Wednesday, March 4, 2009

Wednesday and my fourth day in Portsmouth

Well tonight I'm going to take the plunge and purchase twenty-four hours of internet time. In my free moments I've been trying to keep an eye open for some kind of free internet hot spot, but I've not come across any. I really need to check in and see what's been happening back home, so at this point there's no way around it. But before I log in and start the clock running I'll recap my Wednesday.

I worked in the archives this morning and into the early afternoon. My plan was to look at more items, but late last night I came up with another reason to continue working in the Calm database--it would allow me to search for booklets and pamphlets that may not yet be listed in my Doyle/Holmes bibliography. I was able to check everything from 1994 to 2004, so feel that I came away with a pretty good list of items to check. I think at this point I've got about ten pages of notes plus some printouts, so there's a pretty good record of my research and its results. When I get back home I'll take the time to cross check my bibliography.

Shortly before 1pm I left the archives and took a stroll across the plaza to the public library. It turned out that nothing was scheduled with the library staff on the project so I ventured through three floors of collections and was very impressed on how busy it was (so busy, in fact, that I saw few open public terminals; those that were open were dedicated to the online catalog). I was tempted to spend some time searching, but realized that I'll be back at the library tomorrow for a meeting with the exhibition staff, so I'll try to get some exposure to the Spydus system when there are some staff who might be able to show me some of the fine points. Equally tempting, and one that I sucumbed to, was the sunshine and good weather. So I took the afternoon off (my back was also showing signs of starting to spasm) and walked over to the historic dockyard district. After a walk around (I found out that the large ship I spotted on Sunday was the aircraft carrier Ark Royal) I decided to spend a bit on a ticket that would allow me into the various ships and museums. My timing was good for the 3:10 guided tour of Vice Admiral Nelson's ship, The Victory, that was so key in the Battle of Trafalgar. For its time (I think it went into service about 1760) it was an amazing warship. The cost of the ship in today's money would be about 50 million pounds. I had to watch my head during most of the tour so I wouldn't bump it on the ship's timbers, but beyond the stooping it was a very interesting tour of the ship. We traveled through all the decks, down into the bowels of the ship, and also saw the spot were Nelson fell in battle on the upper deck. There's a lot of information out there on Nelson and the battle, so I won't go into more specifics here, but I'm really glad I took the tour.
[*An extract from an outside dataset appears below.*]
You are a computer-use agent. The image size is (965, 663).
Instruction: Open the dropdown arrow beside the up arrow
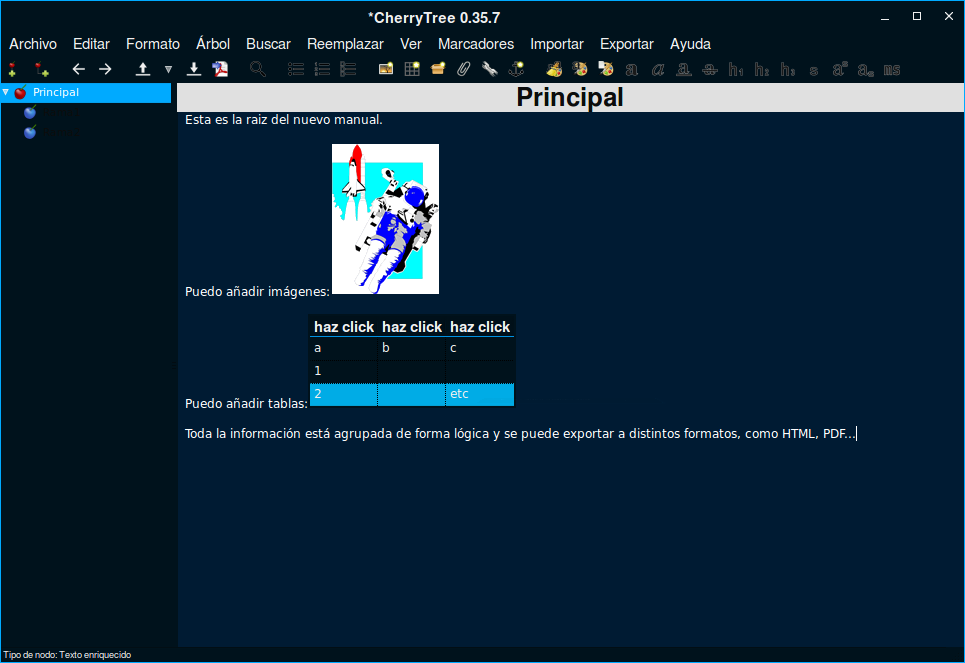(x=168, y=70)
It opened a new dimension to this point in history. If I heard correctly from the guide (who was very good), the crew was over 800. After the tour of the ship I went across the way to a museum dedicated to more information on The Victory and the Battle of Trafalgar. I stayed until the museum closed at 4:30.

After that I wandered around a little bit more. All the other exhibits in the historic dockyard close about the same time, so I'm going to make at least one (and maybe two) return visits. My ticket is good for a year (with the exception of The Victory and the Mary Rose, the ship from the reign of Henry VIII, and a harbour tour--you're only allowed one visit per ticket for those features), so I'll have plenty to occupy any remaining free time I have in Portsmouth. It looks like I might have tomorrow afternoon free and later on Friday; we'll just have to play it by ear. My feet are still playing havoc with me, so the going is a little slow, but I'm managing.

It was turning much colder as the sun was going down so I headed back to the hotel for the evening. The forecast is for frost in the morning and temperatures near freezing. I'm certainly getting a variety of weather.